Despite the announcements, the Liberal Party of Quebec (PLQ) castigates the minister's lamentable failure. Health critic André Fortin also speaks of a leadership crisis.
The closure of the Maisonneuve-Rosemont emergency room had been foreseeable for months and is another demonstration of the CAQ's ineffectiveness. Yet Minister Dubé refused to hear the call for help from the nurses and to act before the crisis erupted. The result of all this incompetence is, according to the nurses themselves, endangering the lives of patients, he also said, in a press release.
Same story from Québec solidaire health spokesperson Vincent Marissal, who also represents voters in the riding where the hospital is located. Mr. Dubé is an accountant, he is a manager. He always has accounting and manager solutions, he lamented.
There he comes in saying: we will appoint someone else. I hope it works. But again, if we don't solve the real problem of underemployment here, of attractiveness and retention of staff. […] Me, I ask about service breakdowns and sit-ins, it's been three years.
“Maisonneuve-Rosemont, in the health network, is a volcano in action just waiting for its next eruption, and it will happen. And if Mr. Dubé hasn't seen the smoke signals before today, there's a damn problem. »

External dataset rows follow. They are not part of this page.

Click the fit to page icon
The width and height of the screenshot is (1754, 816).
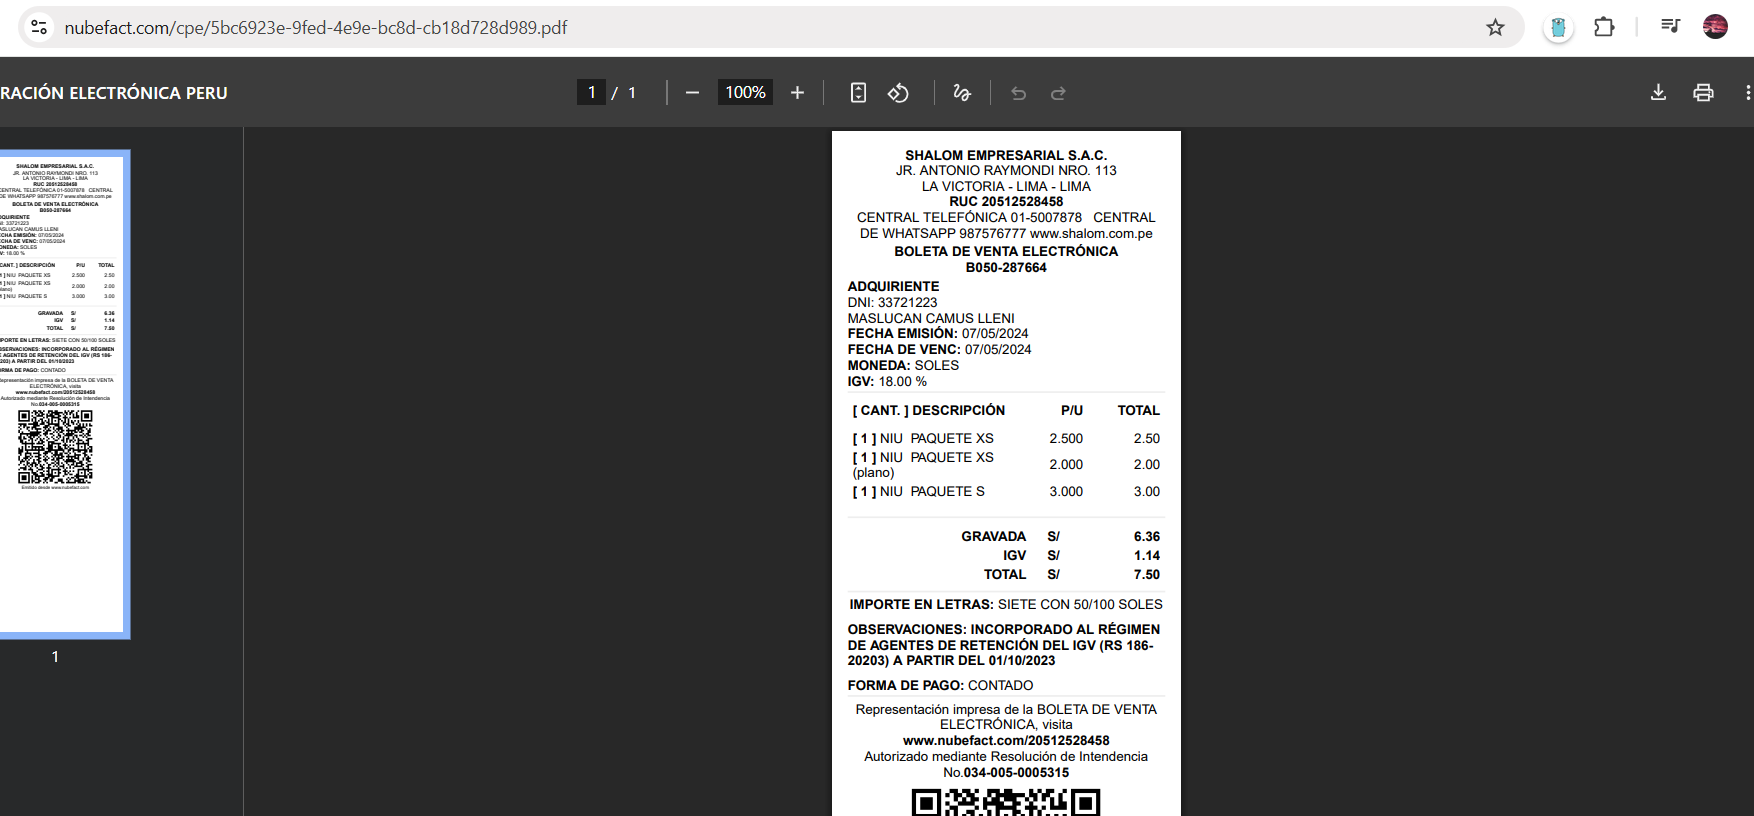tap(858, 93)
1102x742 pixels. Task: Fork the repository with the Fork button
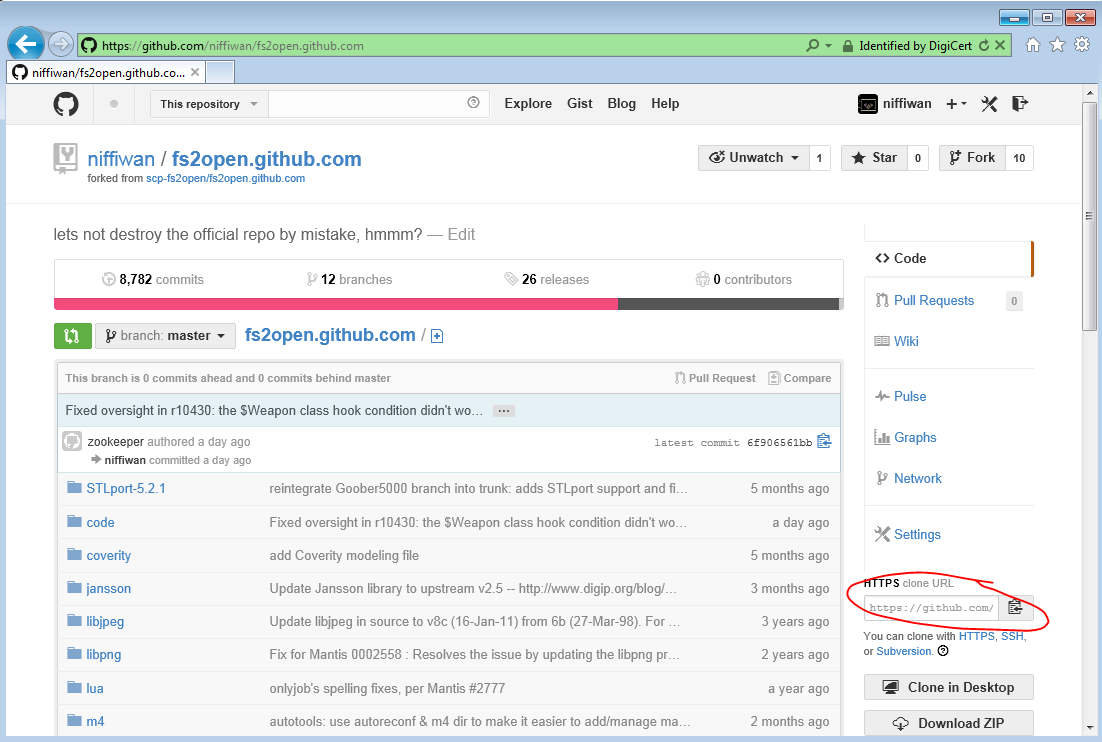971,158
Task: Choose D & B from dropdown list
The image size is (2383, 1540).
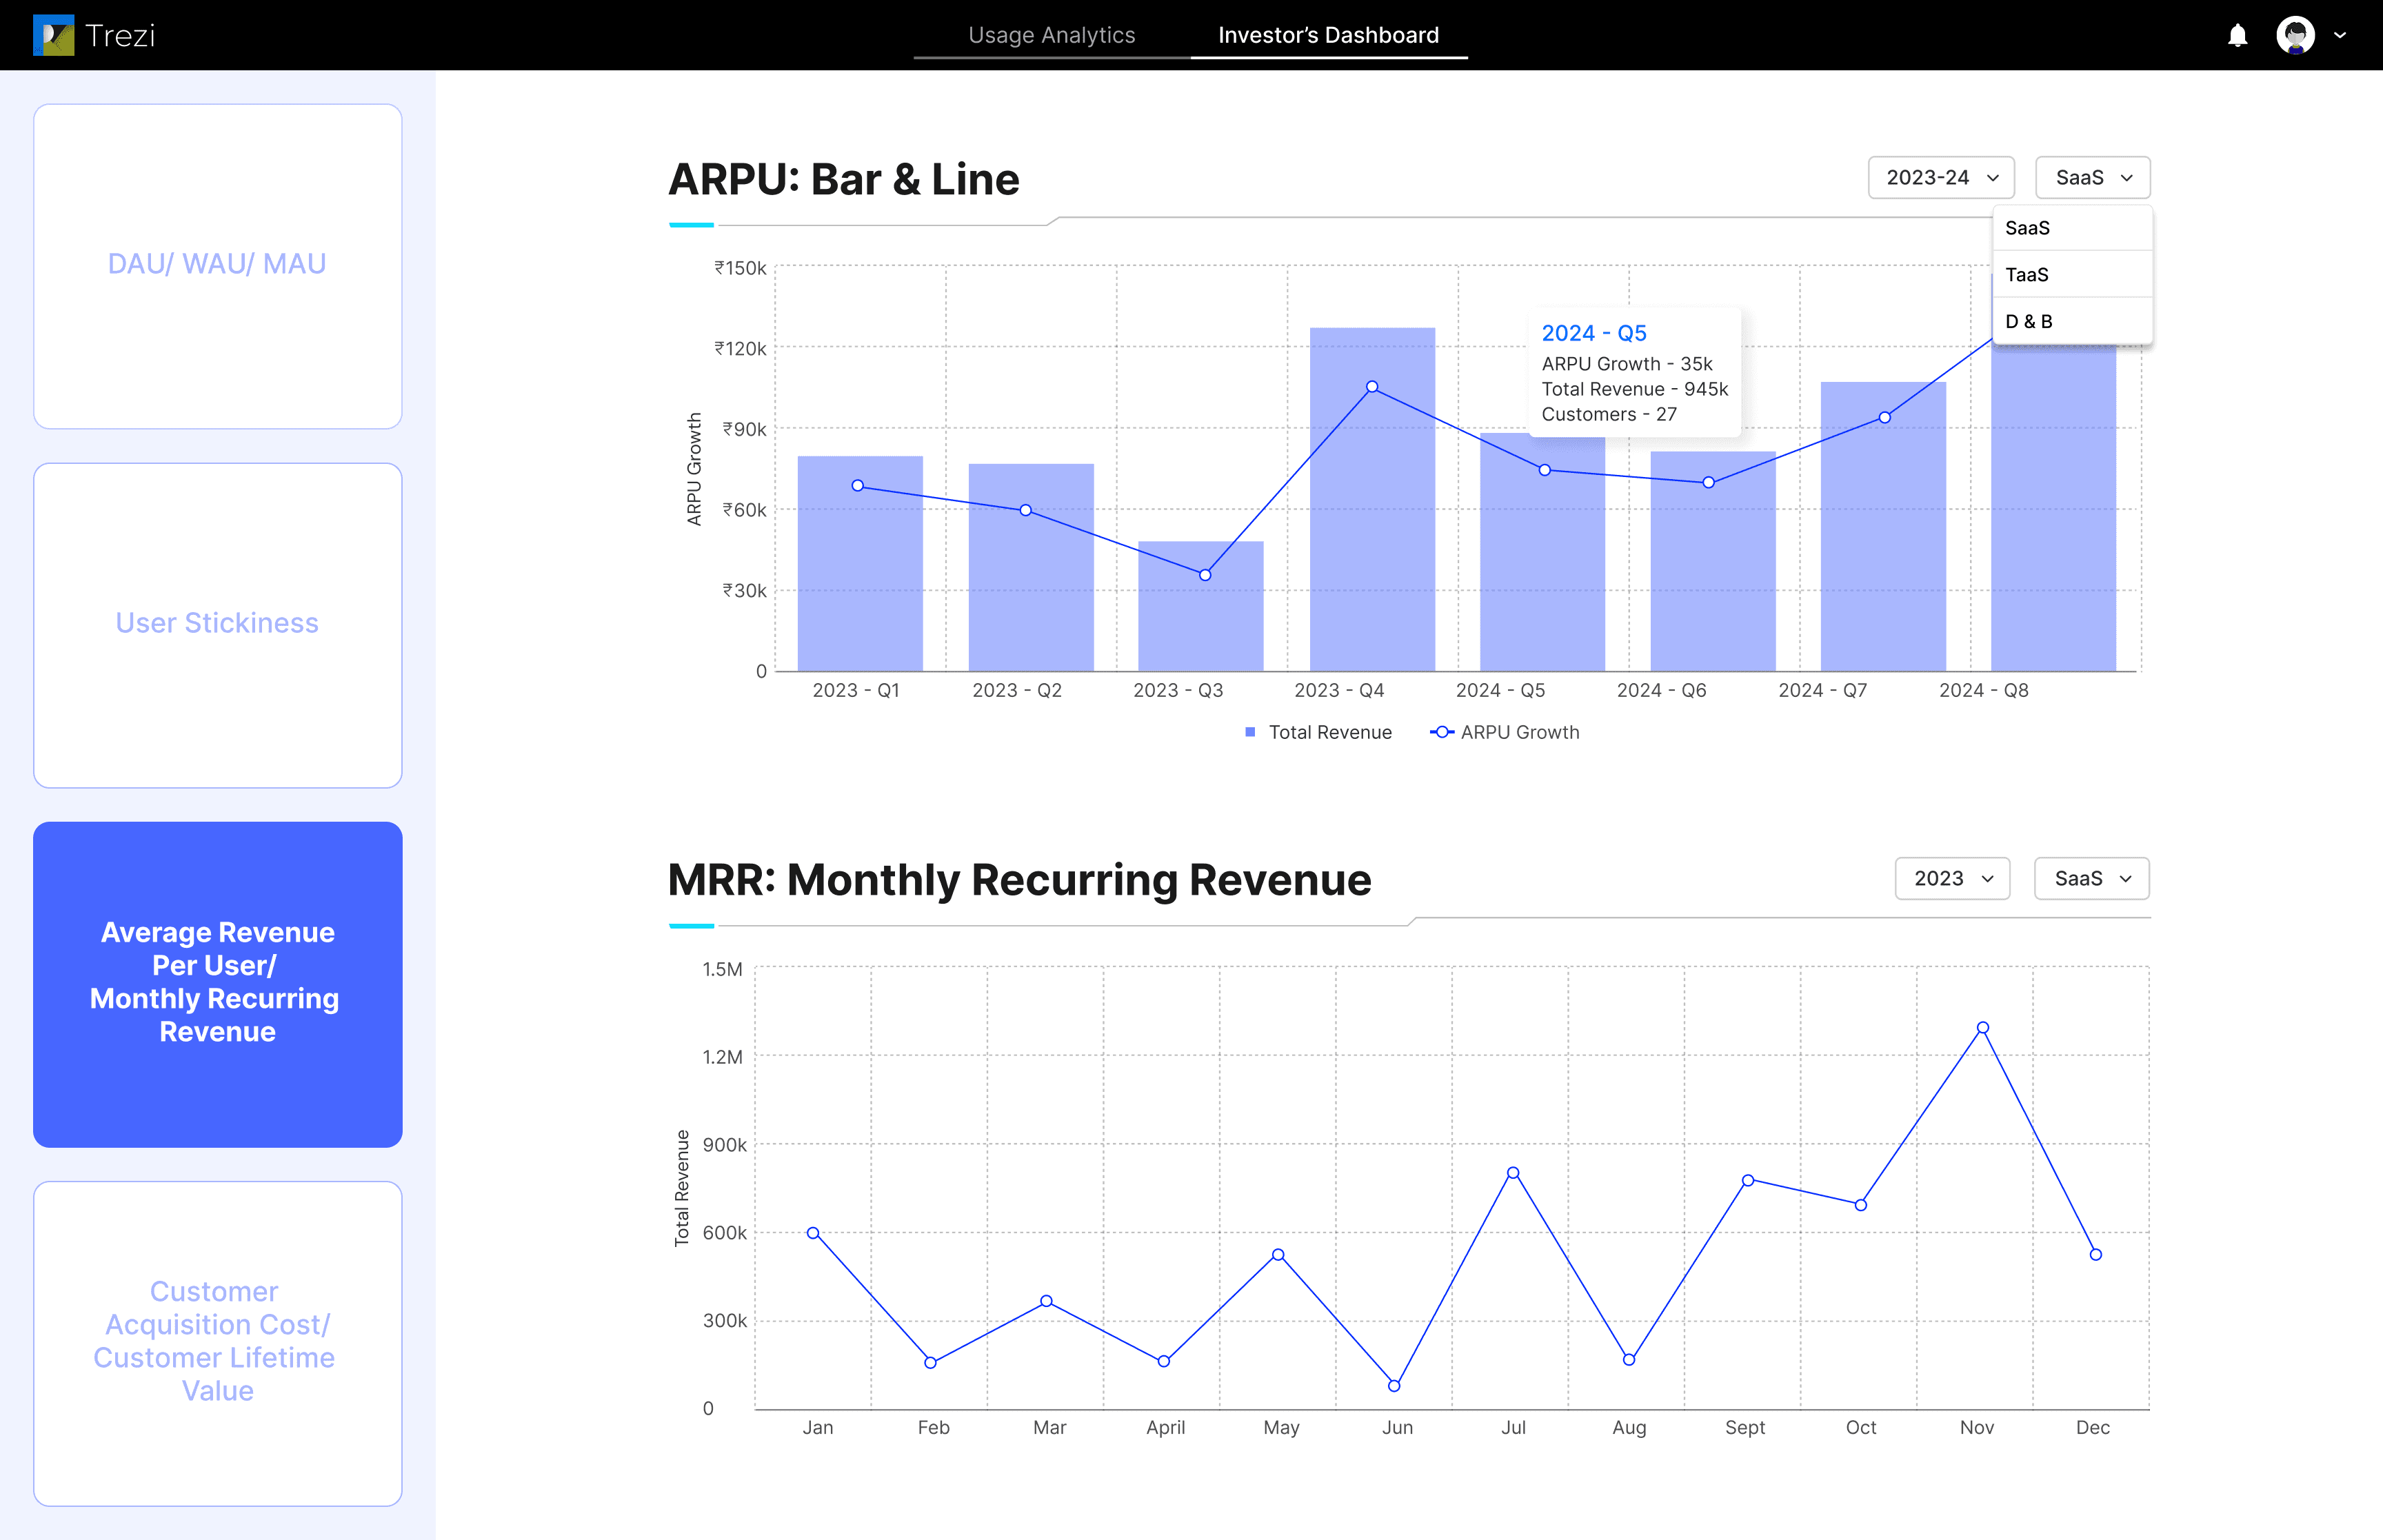Action: (x=2072, y=321)
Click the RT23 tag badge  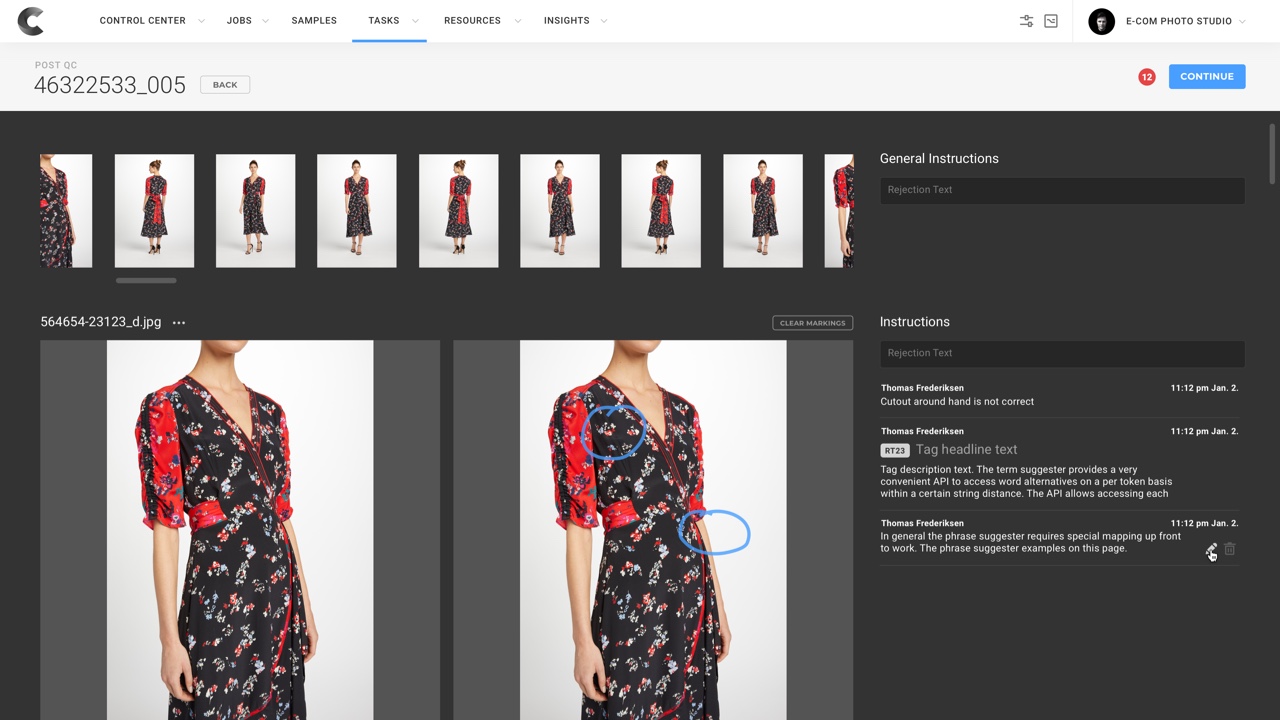pyautogui.click(x=894, y=450)
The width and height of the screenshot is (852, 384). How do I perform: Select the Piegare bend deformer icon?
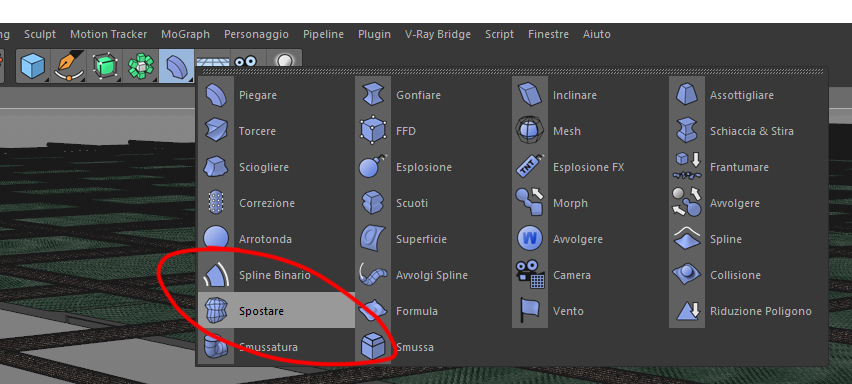[216, 95]
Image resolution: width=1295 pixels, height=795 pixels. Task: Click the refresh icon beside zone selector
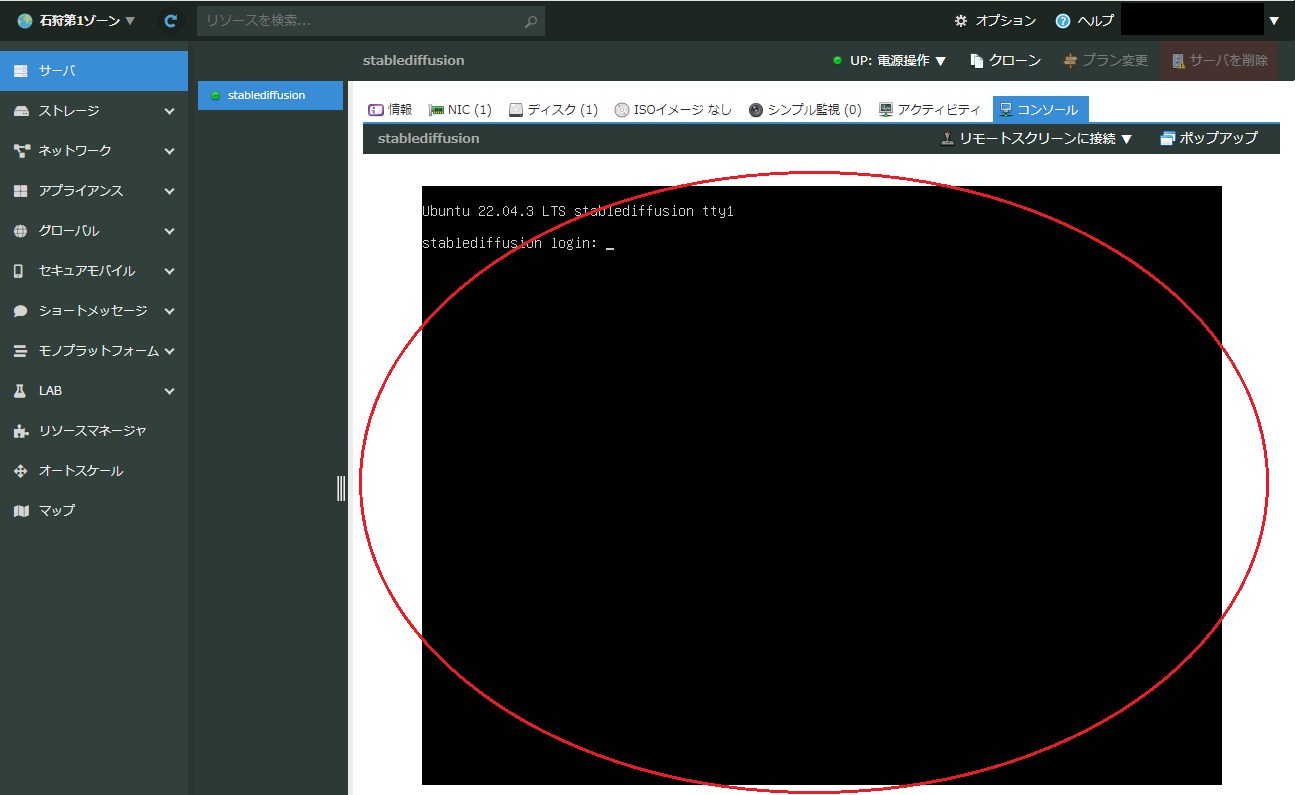[x=171, y=21]
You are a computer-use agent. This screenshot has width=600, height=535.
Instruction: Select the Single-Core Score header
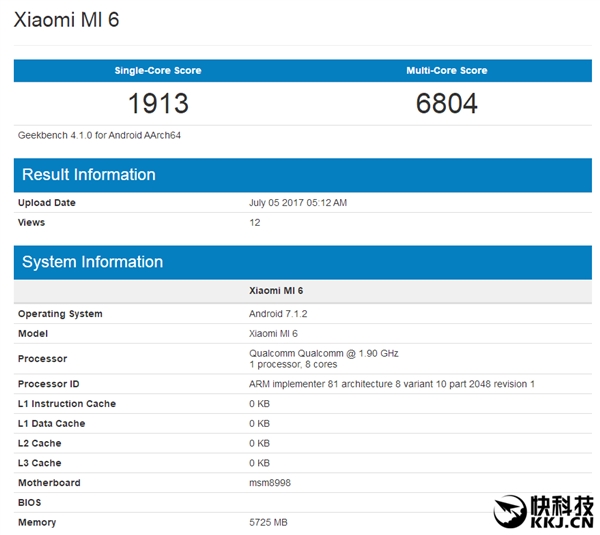click(x=158, y=71)
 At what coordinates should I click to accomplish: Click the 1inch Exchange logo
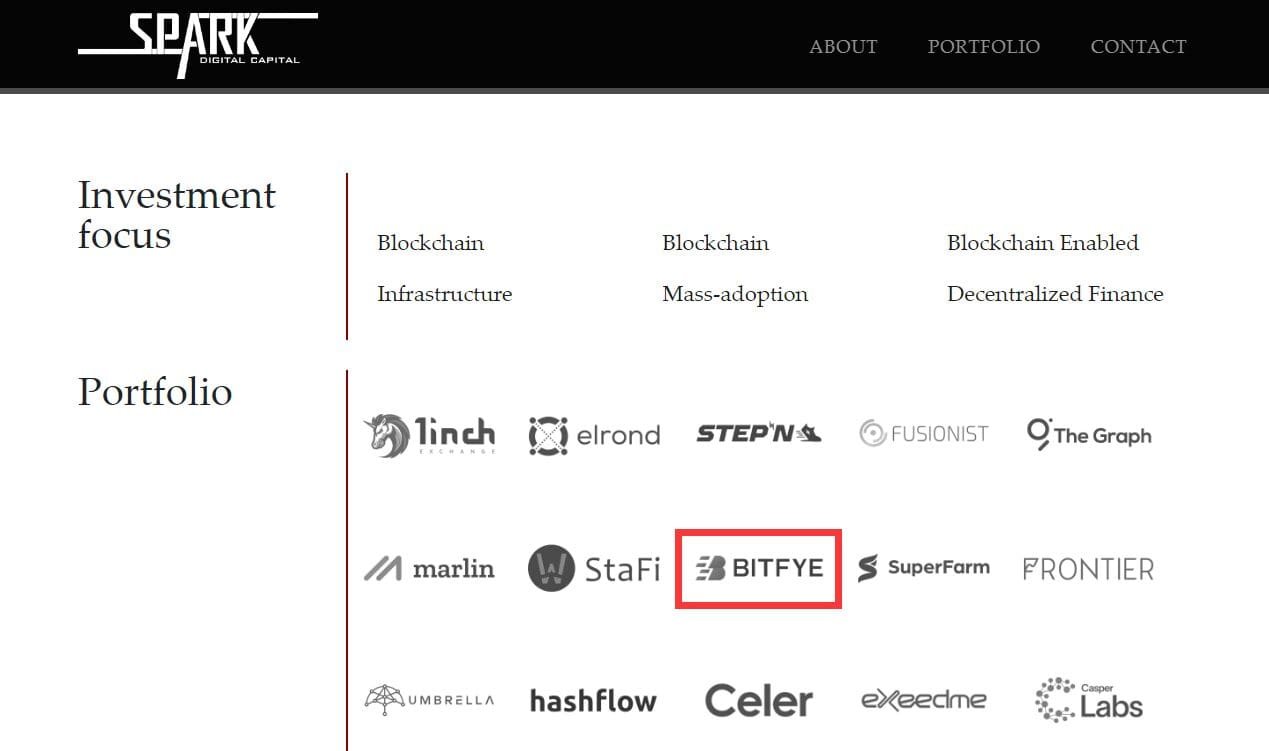click(x=429, y=436)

— Vincent Marissal, Québec solidaire health spokesperson
This is the biggest emergency in Quebec. I think the Minister of Health has a role to play here, added Mr. Marissal, who says he is completing a tour of several hospitals in the province where things are not going well.
Earlier Tuesday, on the sidelines of an event held in the borough of Ahuntsic-Cartierville, the mayor of Montreal, Valérie Plante, for her part, said she was extremely concerned about the situation in hospitals, but especially at Hôpital Maisonneuve-Rosemont, a nerve center in eastern Montreal.